### Text segment:
Question

The relation between time and distance is distance(s)=3t+2t^2. Find Acceleration.

Answer 1

@Yahoo!

Answer 2

you are given distance
s=3t+t^2
rate of change of distance traveled is speed
and rate of change of velocity is acceleration

ds/dt = ds is the distance traveled in time dt

ds/dt= rate of change of s wrt time t....later on u'll come to know abt differentiation
here we are differentiating S wrt time t..

suppose y= x^n
then dy/dx= n x^(n-1)

u r being given...

s=3t+t^2
v= ds/dt= 3 t^(1-1) + 2 t^(2-1) = 3+2t
so v= ds/dt

Answer 3

again rate of change of velocity is acceleration....i.e. dv/dt=a
dv is the change in velocity in time dt

so u have v=3+2t
a= 0+ 2*t^(1-1)=2
so u got constant acceleration, which does not change with time.

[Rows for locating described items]
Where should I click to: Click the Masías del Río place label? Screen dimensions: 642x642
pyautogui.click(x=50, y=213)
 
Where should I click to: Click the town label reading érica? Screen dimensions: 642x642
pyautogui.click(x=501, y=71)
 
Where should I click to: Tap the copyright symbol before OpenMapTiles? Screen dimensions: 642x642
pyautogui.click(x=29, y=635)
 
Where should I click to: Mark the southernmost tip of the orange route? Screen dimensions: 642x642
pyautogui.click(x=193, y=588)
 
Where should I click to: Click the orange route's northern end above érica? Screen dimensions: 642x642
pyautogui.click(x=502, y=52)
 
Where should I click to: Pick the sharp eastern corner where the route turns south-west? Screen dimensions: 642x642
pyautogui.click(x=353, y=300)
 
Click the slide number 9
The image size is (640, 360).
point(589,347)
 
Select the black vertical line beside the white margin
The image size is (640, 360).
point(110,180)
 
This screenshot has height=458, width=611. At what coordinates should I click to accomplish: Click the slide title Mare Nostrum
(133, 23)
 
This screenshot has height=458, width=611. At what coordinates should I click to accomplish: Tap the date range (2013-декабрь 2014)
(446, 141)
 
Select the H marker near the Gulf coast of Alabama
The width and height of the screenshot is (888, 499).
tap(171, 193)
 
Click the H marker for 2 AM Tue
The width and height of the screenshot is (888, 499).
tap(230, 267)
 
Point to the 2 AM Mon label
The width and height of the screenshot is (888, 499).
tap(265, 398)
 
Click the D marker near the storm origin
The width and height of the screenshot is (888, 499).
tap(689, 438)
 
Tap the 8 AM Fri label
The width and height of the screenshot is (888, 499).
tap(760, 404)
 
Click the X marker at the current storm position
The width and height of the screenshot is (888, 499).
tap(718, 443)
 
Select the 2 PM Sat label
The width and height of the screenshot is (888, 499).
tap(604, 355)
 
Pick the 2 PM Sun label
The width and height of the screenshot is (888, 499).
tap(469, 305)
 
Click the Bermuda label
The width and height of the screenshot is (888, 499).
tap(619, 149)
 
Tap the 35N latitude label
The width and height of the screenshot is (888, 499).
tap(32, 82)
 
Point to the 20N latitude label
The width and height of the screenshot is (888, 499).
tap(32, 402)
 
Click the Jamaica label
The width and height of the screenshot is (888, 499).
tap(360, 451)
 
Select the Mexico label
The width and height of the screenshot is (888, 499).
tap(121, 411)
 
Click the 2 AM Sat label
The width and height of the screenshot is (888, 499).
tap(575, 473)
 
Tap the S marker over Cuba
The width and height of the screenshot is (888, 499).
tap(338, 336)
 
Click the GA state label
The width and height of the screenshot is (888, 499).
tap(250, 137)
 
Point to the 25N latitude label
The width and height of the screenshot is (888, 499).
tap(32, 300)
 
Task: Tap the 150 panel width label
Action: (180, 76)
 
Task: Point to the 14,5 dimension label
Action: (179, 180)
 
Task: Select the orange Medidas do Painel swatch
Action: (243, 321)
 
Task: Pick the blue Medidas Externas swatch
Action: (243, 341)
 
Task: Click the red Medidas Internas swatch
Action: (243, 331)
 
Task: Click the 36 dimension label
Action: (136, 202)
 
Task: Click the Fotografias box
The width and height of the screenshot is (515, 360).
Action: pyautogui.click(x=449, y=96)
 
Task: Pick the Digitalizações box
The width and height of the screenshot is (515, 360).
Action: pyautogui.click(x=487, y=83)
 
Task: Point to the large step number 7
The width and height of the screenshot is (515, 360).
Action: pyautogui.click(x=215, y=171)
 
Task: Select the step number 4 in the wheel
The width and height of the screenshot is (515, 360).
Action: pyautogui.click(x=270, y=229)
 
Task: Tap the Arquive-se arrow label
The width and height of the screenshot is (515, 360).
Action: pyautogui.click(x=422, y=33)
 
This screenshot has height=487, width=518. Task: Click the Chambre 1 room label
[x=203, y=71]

--

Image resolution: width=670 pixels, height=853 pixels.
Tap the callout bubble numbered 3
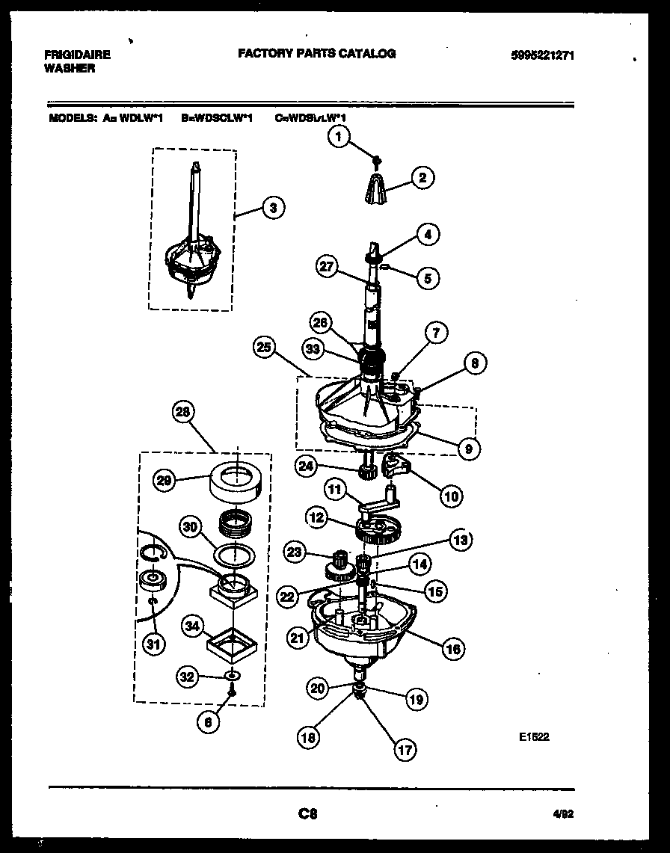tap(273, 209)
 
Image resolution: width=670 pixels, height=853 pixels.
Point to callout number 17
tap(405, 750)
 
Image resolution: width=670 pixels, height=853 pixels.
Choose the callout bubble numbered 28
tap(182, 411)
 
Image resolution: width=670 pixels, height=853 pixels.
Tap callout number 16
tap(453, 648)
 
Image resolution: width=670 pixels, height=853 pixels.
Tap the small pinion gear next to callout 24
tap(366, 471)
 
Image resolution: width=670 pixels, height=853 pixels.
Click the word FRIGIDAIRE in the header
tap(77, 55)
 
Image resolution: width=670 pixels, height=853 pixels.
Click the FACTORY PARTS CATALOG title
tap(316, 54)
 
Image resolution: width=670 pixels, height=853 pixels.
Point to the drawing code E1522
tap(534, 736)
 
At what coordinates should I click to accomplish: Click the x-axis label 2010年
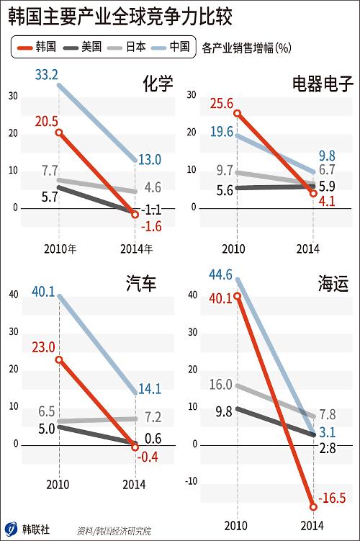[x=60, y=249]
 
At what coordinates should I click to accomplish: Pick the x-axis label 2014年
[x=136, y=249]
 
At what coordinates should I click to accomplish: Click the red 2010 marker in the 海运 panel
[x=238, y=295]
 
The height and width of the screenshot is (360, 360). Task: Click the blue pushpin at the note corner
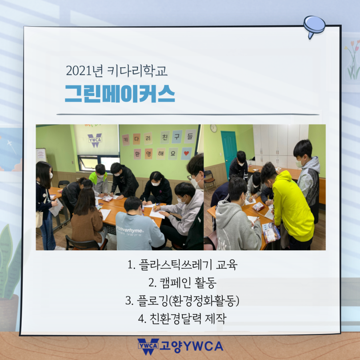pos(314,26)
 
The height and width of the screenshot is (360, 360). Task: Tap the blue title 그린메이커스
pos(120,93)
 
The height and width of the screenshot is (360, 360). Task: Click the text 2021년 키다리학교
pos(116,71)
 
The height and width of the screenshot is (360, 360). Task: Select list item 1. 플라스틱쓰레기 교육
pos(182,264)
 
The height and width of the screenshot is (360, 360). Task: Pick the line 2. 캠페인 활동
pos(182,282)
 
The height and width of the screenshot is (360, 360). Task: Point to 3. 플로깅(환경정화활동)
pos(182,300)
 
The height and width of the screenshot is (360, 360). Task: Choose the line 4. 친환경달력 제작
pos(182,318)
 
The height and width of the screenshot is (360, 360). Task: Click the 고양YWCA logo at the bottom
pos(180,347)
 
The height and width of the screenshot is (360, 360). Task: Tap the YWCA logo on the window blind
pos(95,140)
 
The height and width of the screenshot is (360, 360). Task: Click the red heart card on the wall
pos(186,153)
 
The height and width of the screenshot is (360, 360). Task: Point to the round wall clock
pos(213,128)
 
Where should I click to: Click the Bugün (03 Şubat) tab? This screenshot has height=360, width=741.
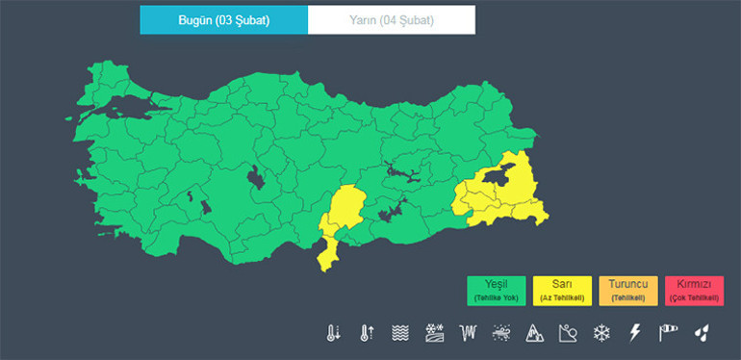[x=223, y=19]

==

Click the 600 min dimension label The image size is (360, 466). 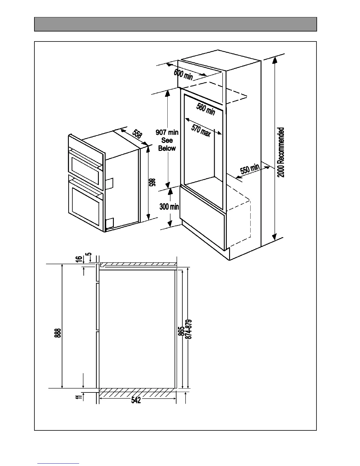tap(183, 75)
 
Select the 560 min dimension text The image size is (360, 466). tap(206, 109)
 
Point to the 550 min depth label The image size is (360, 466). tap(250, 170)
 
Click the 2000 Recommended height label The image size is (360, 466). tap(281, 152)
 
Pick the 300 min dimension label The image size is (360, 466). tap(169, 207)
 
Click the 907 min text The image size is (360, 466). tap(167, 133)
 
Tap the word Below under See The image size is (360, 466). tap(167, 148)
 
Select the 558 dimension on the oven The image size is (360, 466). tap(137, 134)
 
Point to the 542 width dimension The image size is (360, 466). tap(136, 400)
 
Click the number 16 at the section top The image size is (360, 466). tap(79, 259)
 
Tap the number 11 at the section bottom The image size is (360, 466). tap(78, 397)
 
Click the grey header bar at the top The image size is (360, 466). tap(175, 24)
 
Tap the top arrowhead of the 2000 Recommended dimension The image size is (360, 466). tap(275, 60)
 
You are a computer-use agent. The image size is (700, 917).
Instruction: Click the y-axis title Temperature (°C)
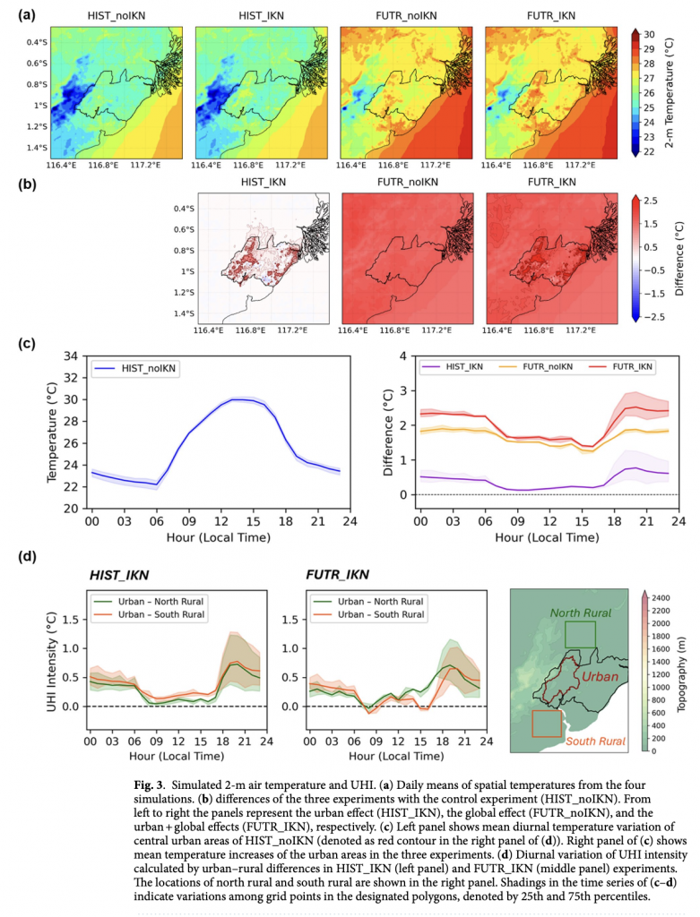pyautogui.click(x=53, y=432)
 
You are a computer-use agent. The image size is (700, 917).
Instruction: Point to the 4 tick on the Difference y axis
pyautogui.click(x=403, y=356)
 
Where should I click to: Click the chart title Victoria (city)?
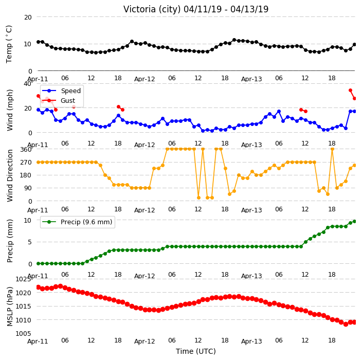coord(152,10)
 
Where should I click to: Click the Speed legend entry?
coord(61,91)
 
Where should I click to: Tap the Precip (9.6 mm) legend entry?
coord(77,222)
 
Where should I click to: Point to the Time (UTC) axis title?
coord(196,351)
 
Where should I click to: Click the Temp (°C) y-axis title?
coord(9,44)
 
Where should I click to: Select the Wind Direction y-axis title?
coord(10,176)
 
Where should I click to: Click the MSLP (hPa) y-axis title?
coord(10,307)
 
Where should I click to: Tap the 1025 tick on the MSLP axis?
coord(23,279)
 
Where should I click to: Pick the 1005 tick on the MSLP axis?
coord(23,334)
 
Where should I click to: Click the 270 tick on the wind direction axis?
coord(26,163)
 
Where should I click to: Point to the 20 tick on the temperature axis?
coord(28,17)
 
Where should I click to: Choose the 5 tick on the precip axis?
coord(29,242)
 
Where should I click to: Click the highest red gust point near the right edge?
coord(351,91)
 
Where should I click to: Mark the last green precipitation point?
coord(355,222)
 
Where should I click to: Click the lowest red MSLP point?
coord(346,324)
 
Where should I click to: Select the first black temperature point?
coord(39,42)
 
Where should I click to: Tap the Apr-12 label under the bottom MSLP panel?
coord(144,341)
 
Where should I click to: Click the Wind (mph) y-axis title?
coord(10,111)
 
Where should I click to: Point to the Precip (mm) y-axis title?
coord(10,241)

### Set task 1:
From the acceleration thread, return the passage starting at "u r being given..." and ending at "change with time.".
### Set task 2:
Answer these questions using the acceleration thread:
(a) What does the thread call the rate of change of velocity?
(b) According to the rule stated in the thread, what is dy/dx when y = x^n?
(c) What does the final reply say about how the acceleration changes with time?
### Set task 3:
Continue the acceleration thread from the point where it stops.

### Exercise result 1:
u r being given...

s=3t+t^2
v= ds/dt= 3 t^(1-1) + 2 t^(2-1) = 3+2t
so v= ds/dt

Answer 3

again rate of change of velocity is acceleration....i.e. dv/dt=a
dv is the change in velocity in time dt

so u have v=3+2t
a= 0+ 2*t^(1-1)=2
so u got constant acceleration, which does not change with time.

### Exercise result 2:
(a) Acceleration.
(b) n x^(n-1).
(c) The acceleration is constant and does not change with time.

### Exercise result 3:
Answer 4

\[\frac{ dS }{ dt }= V(velocity)=\frac{ d(3t+2t^2) }{ dt }=3+4t\] now
\[\frac{ dV }{ dt }= a(acceleration)=\frac{ d(3+4t) }{ dt }= 4\]

Answer 5

sorry i wrote
s=3 t +t^2
but u can solve for s= 3t +2 t^2

Answer 6

\[\Delta x=v_ot+\frac 12at^2\]\[\frac 12 a=2\]
\[a=4\]

Answer 7

The relation between time and distance is distance(s)=3t+2t^2. Find Acceleration.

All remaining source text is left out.